STATED EXERCISE. Format every line of the entries below as a JSON list of strings, one string per line, leaving out the blank lines.

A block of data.
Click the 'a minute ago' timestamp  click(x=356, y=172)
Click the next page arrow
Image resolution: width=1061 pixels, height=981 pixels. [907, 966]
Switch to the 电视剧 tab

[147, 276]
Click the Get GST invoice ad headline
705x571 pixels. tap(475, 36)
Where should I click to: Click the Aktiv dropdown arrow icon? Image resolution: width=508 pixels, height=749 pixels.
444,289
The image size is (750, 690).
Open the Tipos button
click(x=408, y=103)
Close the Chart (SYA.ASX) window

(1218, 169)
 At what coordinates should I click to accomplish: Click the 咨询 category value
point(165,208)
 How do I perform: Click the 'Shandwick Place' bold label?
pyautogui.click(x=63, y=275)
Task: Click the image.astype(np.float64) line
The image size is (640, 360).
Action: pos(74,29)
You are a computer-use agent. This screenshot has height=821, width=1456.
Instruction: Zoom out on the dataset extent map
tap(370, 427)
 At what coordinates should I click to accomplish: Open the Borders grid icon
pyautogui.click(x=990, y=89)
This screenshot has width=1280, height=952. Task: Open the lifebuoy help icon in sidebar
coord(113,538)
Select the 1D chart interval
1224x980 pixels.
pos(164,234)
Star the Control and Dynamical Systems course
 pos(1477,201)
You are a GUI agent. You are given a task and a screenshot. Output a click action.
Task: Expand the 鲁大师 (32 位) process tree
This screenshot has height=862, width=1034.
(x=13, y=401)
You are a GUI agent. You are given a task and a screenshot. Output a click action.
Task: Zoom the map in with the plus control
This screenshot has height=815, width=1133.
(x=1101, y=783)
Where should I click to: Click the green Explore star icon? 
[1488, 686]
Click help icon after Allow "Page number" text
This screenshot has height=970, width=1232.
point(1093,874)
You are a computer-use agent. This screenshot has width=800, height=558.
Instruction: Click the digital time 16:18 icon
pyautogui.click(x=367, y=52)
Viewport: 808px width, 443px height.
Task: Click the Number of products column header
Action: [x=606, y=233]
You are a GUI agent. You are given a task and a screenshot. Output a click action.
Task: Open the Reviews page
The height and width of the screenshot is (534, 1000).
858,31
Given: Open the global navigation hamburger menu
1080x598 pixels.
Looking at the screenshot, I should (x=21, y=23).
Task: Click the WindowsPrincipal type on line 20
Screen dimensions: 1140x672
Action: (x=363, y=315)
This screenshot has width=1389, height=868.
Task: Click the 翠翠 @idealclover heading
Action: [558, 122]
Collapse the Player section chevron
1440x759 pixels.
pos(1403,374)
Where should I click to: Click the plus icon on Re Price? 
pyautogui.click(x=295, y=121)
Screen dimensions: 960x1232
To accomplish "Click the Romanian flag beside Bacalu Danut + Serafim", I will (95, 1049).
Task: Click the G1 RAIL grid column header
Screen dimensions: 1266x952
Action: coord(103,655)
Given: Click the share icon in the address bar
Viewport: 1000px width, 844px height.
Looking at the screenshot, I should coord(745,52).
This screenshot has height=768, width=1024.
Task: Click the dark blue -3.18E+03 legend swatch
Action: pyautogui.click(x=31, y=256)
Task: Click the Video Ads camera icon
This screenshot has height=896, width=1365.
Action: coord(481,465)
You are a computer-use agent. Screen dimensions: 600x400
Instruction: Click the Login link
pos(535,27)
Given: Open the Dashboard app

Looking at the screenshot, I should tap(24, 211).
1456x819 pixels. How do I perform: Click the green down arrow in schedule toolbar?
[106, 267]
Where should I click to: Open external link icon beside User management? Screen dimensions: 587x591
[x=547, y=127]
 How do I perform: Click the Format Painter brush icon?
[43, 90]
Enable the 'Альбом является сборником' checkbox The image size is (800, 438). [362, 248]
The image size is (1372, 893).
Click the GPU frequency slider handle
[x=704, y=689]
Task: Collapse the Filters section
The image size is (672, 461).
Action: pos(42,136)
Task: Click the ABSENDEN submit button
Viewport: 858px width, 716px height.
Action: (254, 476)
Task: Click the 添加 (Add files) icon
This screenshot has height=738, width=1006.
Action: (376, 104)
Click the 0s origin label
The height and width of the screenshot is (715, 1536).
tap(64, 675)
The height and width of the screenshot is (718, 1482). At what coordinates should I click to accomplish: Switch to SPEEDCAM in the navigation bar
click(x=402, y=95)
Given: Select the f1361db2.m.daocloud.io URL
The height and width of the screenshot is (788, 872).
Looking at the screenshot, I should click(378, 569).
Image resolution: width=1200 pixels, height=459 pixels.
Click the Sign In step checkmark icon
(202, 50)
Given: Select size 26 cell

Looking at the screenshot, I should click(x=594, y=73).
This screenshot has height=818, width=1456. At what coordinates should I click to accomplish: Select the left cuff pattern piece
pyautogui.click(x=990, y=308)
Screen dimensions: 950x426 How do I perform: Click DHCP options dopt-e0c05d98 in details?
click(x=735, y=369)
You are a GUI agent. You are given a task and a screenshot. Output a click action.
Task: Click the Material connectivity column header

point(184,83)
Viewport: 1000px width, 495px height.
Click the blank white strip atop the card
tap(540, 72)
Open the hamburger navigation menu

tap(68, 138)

SOLUTION.
[
  "Click the 'a minute ago' timestamp  click(x=356, y=172)",
  "Click the next page arrow",
  "Image resolution: width=1061 pixels, height=981 pixels. [907, 966]",
  "Switch to the 电视剧 tab",
  "[147, 276]",
  "Click the Get GST invoice ad headline",
  "705x571 pixels. tap(475, 36)",
  "Where should I click to: Click the Aktiv dropdown arrow icon? Image resolution: width=508 pixels, height=749 pixels.",
  "444,289",
  "The image size is (750, 690).",
  "Open the Tipos button",
  "click(x=408, y=103)",
  "Close the Chart (SYA.ASX) window",
  "(1218, 169)",
  " At what coordinates should I click to accomplish: Click the 咨询 category value",
  "point(165,208)",
  " How do I perform: Click the 'Shandwick Place' bold label?",
  "pyautogui.click(x=63, y=275)",
  "Task: Click the image.astype(np.float64) line",
  "The image size is (640, 360).",
  "Action: pos(74,29)",
  "You are a computer-use agent. This screenshot has height=821, width=1456.",
  "Instruction: Zoom out on the dataset extent map",
  "tap(370, 427)",
  " At what coordinates should I click to accomplish: Open the Borders grid icon",
  "pyautogui.click(x=990, y=89)",
  "This screenshot has width=1280, height=952. Task: Open the lifebuoy help icon in sidebar",
  "coord(113,538)",
  "Select the 1D chart interval",
  "1224x980 pixels.",
  "pos(164,234)",
  "Star the Control and Dynamical Systems course",
  " pos(1477,201)",
  "You are a GUI agent. You are given a task and a screenshot. Output a click action.",
  "Task: Expand the 鲁大师 (32 位) process tree",
  "This screenshot has height=862, width=1034.",
  "(x=13, y=401)",
  "You are a GUI agent. You are given a task and a screenshot. Output a click action.",
  "Task: Zoom the map in with the plus control",
  "This screenshot has height=815, width=1133.",
  "(x=1101, y=783)",
  "Where should I click to: Click the green Explore star icon? ",
  "[1488, 686]",
  "Click help icon after Allow \"Page number\" text",
  "This screenshot has height=970, width=1232.",
  "point(1093,874)",
  "You are a computer-use agent. This screenshot has width=800, height=558.",
  "Instruction: Click the digital time 16:18 icon",
  "pyautogui.click(x=367, y=52)",
  "Viewport: 808px width, 443px height.",
  "Task: Click the Number of products column header",
  "Action: [x=606, y=233]",
  "You are a GUI agent. You are given a task and a screenshot. Output a click action.",
  "Task: Open the Reviews page",
  "The height and width of the screenshot is (534, 1000).",
  "858,31",
  "Given: Open the global navigation hamburger menu",
  "1080x598 pixels.",
  "Looking at the screenshot, I should (x=21, y=23).",
  "Task: Click the WindowsPrincipal type on line 20",
  "Screen dimensions: 1140x672",
  "Action: (x=363, y=315)",
  "This screenshot has width=1389, height=868.",
  "Task: Click the 翠翠 @idealclover heading",
  "Action: [558, 122]",
  "Collapse the Player section chevron",
  "1440x759 pixels.",
  "pos(1403,374)",
  "Where should I click to: Click the plus icon on Re Price? ",
  "pyautogui.click(x=295, y=121)",
  "Screen dimensions: 960x1232",
  "To accomplish \"Click the Romanian flag beside Bacalu Danut + Serafim\", I will (95, 1049).",
  "Task: Click the G1 RAIL grid column header",
  "Screen dimensions: 1266x952",
  "Action: coord(103,655)",
  "Given: Click the share icon in the address bar",
  "Viewport: 1000px width, 844px height.",
  "Looking at the screenshot, I should coord(745,52).",
  "This screenshot has height=768, width=1024.",
  "Task: Click the dark blue -3.18E+03 legend swatch",
  "Action: pyautogui.click(x=31, y=256)",
  "Task: Click the Video Ads camera icon",
  "This screenshot has height=896, width=1365.",
  "Action: coord(481,465)",
  "You are a computer-use agent. Screen dimensions: 600x400",
  "Instruction: Click the Login link",
  "pos(535,27)",
  "Given: Open the Dashboard app",
  "Looking at the screenshot, I should tap(24, 211).",
  "1456x819 pixels. How do I perform: Click the green down arrow in schedule toolbar?",
  "[106, 267]",
  "Where should I click to: Open external link icon beside User management? Screen dimensions: 587x591",
  "[x=547, y=127]",
  " How do I perform: Click the Format Painter brush icon?",
  "[43, 90]",
  "Enable the 'Альбом является сборником' checkbox The image size is (800, 438). [362, 248]",
  "The image size is (1372, 893).",
  "Click the GPU frequency slider handle",
  "[x=704, y=689]",
  "Task: Collapse the Filters section",
  "The image size is (672, 461).",
  "Action: pos(42,136)",
  "Task: Click the ABSENDEN submit button",
  "Viewport: 858px width, 716px height.",
  "Action: (254, 476)",
  "Task: Click the 添加 (Add files) icon",
  "This screenshot has height=738, width=1006.",
  "Action: (376, 104)",
  "Click the 0s origin label",
  "The height and width of the screenshot is (715, 1536).",
  "tap(64, 675)",
  "The height and width of the screenshot is (718, 1482). At what coordinates should I click to accomplish: Switch to SPEEDCAM in the navigation bar",
  "click(x=402, y=95)",
  "Given: Select the f1361db2.m.daocloud.io URL",
  "The height and width of the screenshot is (788, 872).",
  "Looking at the screenshot, I should click(378, 569).",
  "Image resolution: width=1200 pixels, height=459 pixels.",
  "Click the Sign In step checkmark icon",
  "(202, 50)",
  "Given: Select size 26 cell",
  "Looking at the screenshot, I should click(x=594, y=73).",
  "This screenshot has height=818, width=1456. At what coordinates should I click to accomplish: Select the left cuff pattern piece",
  "pyautogui.click(x=990, y=308)",
  "Screen dimensions: 950x426 How do I perform: Click DHCP options dopt-e0c05d98 in details?",
  "click(x=735, y=369)",
  "You are a GUI agent. You are given a task and a screenshot. Output a click action.",
  "Task: Click the Material connectivity column header",
  "point(184,83)",
  "Viewport: 1000px width, 495px height.",
  "Click the blank white strip atop the card",
  "tap(540, 72)",
  "Open the hamburger navigation menu",
  "tap(68, 138)"
]